**Exercise requirements**
Only the lines below, from the one with "Luxury Builders in London for Property" through the one with "28 [tab] (657, 1058)", are to be written out, exactly.

** Material shown follows **

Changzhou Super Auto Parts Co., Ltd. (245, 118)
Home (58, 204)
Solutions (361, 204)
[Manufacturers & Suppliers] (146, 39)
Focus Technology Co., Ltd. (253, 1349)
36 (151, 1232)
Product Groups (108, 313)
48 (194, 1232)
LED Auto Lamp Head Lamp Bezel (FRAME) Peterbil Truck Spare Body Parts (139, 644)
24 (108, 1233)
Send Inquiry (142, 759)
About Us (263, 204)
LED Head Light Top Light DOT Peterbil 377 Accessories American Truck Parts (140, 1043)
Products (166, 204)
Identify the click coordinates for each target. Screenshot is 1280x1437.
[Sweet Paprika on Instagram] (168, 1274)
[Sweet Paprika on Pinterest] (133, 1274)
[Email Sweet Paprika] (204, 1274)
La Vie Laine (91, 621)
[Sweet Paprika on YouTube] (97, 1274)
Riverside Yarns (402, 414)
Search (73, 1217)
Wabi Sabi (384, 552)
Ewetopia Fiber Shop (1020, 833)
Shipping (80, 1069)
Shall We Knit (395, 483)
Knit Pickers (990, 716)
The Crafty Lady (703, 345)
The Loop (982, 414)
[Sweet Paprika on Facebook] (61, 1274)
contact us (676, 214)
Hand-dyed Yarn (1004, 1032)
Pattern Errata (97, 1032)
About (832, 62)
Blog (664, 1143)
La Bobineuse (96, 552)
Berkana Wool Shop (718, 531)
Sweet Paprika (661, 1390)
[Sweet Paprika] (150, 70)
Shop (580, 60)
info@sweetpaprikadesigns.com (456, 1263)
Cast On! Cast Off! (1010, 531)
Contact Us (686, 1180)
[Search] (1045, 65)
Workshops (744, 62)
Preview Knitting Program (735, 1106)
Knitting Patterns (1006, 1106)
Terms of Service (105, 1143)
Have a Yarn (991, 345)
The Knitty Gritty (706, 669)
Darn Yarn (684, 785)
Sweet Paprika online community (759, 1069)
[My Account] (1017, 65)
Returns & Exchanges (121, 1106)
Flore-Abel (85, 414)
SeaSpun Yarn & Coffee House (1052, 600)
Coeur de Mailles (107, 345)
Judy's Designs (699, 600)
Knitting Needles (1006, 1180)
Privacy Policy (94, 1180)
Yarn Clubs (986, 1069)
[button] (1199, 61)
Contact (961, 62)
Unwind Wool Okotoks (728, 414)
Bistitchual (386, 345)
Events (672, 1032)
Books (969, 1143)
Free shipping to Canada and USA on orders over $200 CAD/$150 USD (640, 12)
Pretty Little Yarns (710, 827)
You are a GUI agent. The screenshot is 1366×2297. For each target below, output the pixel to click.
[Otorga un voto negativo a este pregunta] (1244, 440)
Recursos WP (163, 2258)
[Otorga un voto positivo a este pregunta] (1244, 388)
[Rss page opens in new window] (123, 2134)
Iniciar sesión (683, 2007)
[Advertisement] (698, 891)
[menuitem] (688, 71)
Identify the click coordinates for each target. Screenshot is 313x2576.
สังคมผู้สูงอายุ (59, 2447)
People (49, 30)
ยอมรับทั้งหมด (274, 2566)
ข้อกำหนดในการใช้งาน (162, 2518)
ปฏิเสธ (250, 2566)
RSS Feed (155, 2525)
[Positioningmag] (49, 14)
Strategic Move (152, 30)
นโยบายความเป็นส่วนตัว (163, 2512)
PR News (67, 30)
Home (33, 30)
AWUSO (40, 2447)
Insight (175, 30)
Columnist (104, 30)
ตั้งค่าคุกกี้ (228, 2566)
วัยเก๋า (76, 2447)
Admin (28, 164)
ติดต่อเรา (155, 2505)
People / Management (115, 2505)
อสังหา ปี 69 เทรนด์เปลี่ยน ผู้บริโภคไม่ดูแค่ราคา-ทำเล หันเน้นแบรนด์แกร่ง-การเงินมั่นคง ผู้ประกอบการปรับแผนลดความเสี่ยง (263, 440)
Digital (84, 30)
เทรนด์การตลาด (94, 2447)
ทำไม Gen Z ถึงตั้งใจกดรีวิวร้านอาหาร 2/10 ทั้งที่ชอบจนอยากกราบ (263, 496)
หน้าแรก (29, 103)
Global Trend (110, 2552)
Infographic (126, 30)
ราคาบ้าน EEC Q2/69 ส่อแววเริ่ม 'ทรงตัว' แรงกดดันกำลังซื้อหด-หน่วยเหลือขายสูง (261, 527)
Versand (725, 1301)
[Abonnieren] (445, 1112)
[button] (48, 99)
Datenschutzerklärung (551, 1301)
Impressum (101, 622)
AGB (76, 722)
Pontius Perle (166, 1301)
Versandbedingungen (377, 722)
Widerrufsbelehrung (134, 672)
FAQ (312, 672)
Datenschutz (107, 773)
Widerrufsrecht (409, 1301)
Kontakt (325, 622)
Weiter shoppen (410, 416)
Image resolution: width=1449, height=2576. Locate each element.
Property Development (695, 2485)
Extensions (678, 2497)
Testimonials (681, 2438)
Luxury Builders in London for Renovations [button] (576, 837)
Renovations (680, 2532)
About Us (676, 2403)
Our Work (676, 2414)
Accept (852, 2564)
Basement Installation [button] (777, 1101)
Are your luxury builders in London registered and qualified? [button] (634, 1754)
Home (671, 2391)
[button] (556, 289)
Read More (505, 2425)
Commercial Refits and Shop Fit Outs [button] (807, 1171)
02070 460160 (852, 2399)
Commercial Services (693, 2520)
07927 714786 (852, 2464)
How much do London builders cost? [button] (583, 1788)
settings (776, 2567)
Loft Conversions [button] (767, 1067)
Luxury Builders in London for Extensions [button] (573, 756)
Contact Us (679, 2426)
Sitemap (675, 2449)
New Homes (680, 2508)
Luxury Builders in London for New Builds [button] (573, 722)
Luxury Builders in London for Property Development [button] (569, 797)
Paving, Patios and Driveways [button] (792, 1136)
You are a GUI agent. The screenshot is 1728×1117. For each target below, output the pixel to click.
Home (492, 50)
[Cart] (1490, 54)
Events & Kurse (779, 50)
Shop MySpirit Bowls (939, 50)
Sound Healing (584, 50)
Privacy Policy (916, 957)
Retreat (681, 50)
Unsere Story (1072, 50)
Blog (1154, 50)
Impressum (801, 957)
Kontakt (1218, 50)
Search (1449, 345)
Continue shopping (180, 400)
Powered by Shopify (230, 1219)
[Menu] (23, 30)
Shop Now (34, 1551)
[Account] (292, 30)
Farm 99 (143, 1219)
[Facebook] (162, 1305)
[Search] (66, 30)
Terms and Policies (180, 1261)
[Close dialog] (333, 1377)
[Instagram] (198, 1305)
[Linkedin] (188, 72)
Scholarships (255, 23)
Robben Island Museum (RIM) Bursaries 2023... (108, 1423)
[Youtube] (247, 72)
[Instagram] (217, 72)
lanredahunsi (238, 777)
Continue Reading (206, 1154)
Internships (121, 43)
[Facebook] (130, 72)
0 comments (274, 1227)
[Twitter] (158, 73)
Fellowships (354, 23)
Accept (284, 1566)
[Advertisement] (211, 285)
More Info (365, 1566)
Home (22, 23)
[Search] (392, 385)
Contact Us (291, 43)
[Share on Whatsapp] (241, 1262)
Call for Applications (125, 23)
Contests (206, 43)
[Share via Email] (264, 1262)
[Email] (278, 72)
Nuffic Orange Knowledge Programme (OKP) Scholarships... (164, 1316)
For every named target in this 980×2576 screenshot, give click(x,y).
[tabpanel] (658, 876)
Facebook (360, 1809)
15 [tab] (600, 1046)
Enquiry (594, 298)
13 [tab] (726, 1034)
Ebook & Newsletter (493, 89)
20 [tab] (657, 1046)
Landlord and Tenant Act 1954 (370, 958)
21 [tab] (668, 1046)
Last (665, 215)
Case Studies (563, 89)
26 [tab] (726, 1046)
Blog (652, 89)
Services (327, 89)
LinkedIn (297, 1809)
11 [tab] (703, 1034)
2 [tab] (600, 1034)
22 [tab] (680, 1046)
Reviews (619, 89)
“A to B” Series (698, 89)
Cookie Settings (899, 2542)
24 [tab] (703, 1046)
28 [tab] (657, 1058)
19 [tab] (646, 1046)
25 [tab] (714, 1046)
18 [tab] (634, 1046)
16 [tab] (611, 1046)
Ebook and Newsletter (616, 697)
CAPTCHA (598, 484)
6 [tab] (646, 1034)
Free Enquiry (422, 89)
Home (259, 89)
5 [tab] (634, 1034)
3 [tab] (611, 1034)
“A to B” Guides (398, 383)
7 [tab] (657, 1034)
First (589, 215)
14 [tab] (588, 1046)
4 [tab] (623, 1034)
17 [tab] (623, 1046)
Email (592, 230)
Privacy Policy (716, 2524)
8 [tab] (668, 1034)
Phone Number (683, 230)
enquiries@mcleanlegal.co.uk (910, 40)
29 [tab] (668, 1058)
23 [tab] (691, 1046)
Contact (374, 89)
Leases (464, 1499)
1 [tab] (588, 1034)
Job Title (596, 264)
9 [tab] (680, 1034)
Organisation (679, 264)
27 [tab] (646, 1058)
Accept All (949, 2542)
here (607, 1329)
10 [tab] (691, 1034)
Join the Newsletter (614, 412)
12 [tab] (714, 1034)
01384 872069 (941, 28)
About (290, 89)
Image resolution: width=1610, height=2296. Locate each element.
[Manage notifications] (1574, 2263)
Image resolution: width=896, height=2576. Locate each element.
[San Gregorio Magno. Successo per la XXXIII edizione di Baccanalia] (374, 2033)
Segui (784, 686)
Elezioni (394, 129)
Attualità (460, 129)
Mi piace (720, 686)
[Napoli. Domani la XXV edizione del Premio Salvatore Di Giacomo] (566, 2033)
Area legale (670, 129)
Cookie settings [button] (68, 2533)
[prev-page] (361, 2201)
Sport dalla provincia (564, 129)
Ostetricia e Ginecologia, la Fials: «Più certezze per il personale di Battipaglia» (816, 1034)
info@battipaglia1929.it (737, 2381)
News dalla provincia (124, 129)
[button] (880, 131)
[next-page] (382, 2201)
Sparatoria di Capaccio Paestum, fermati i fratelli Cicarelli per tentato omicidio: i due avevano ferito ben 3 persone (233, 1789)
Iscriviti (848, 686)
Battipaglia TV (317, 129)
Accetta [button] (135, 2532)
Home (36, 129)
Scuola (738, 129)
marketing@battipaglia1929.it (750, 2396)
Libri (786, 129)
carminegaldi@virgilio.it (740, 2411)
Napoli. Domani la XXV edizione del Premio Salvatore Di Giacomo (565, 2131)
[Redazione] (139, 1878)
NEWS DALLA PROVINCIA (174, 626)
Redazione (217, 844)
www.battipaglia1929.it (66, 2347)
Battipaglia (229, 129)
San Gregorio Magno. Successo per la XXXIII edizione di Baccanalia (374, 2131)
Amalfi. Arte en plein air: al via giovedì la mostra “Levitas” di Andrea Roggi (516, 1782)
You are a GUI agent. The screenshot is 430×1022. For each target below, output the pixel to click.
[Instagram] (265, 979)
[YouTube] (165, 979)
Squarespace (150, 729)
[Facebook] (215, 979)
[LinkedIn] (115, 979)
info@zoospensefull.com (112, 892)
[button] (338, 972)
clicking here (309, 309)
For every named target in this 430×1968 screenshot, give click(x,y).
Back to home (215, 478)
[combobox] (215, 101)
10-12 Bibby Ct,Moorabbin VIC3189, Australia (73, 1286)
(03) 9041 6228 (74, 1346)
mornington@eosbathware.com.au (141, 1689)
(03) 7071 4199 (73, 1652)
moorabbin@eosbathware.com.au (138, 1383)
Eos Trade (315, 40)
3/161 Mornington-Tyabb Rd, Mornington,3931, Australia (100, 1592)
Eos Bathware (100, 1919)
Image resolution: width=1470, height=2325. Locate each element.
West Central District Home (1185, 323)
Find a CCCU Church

** End of Material shown **

**Response box**
Luxury Builders in London for Property Development [button] (569, 797)
Paving, Patios and Driveways [button] (792, 1136)
You are a GUI agent. The screenshot is 1728×1117. For each target below, output the pixel to click.
Home (492, 50)
[Cart] (1490, 54)
Events & Kurse (779, 50)
Shop MySpirit Bowls (939, 50)
Sound Healing (584, 50)
Privacy Policy (916, 957)
Retreat (681, 50)
Unsere Story (1072, 50)
Blog (1154, 50)
Impressum (801, 957)
Kontakt (1218, 50)
Search (1449, 345)
Continue shopping (180, 400)
Powered by Shopify (230, 1219)
[Menu] (23, 30)
Shop Now (34, 1551)
[Account] (292, 30)
Farm 99 (143, 1219)
[Facebook] (162, 1305)
[Search] (66, 30)
Terms and Policies (180, 1261)
[Close dialog] (333, 1377)
[Instagram] (198, 1305)
[Linkedin] (188, 72)
Scholarships (255, 23)
Robben Island Museum (RIM) Bursaries 2023... (108, 1423)
[Youtube] (247, 72)
[Instagram] (217, 72)
lanredahunsi (238, 777)
Continue Reading (206, 1154)
Internships (121, 43)
[Facebook] (130, 72)
0 comments (274, 1227)
[Twitter] (158, 73)
Fellowships (354, 23)
Accept (284, 1566)
[Advertisement] (211, 285)
More Info (365, 1566)
Home (22, 23)
[Search] (392, 385)
Contact Us (291, 43)
[Share on Whatsapp] (241, 1262)
Call for Applications (125, 23)
Contests (206, 43)
[Share via Email] (264, 1262)
[Email] (278, 72)
Nuffic Orange Knowledge Programme (OKP) Scholarships... (164, 1316)
For every named target in this 980×2576 screenshot, give click(x,y).
[tabpanel] (658, 876)
Facebook (360, 1809)
15 [tab] (600, 1046)
Enquiry (594, 298)
13 [tab] (726, 1034)
Ebook & Newsletter (493, 89)
20 [tab] (657, 1046)
Landlord and Tenant Act 1954 (370, 958)
21 [tab] (668, 1046)
Last (665, 215)
Case Studies (563, 89)
26 [tab] (726, 1046)
Blog (652, 89)
Services (327, 89)
LinkedIn (297, 1809)
11 [tab] (703, 1034)
2 [tab] (600, 1034)
22 [tab] (680, 1046)
Reviews (619, 89)
“A to B” Series (698, 89)
Cookie Settings (899, 2542)
24 [tab] (703, 1046)
28 [tab] (657, 1058)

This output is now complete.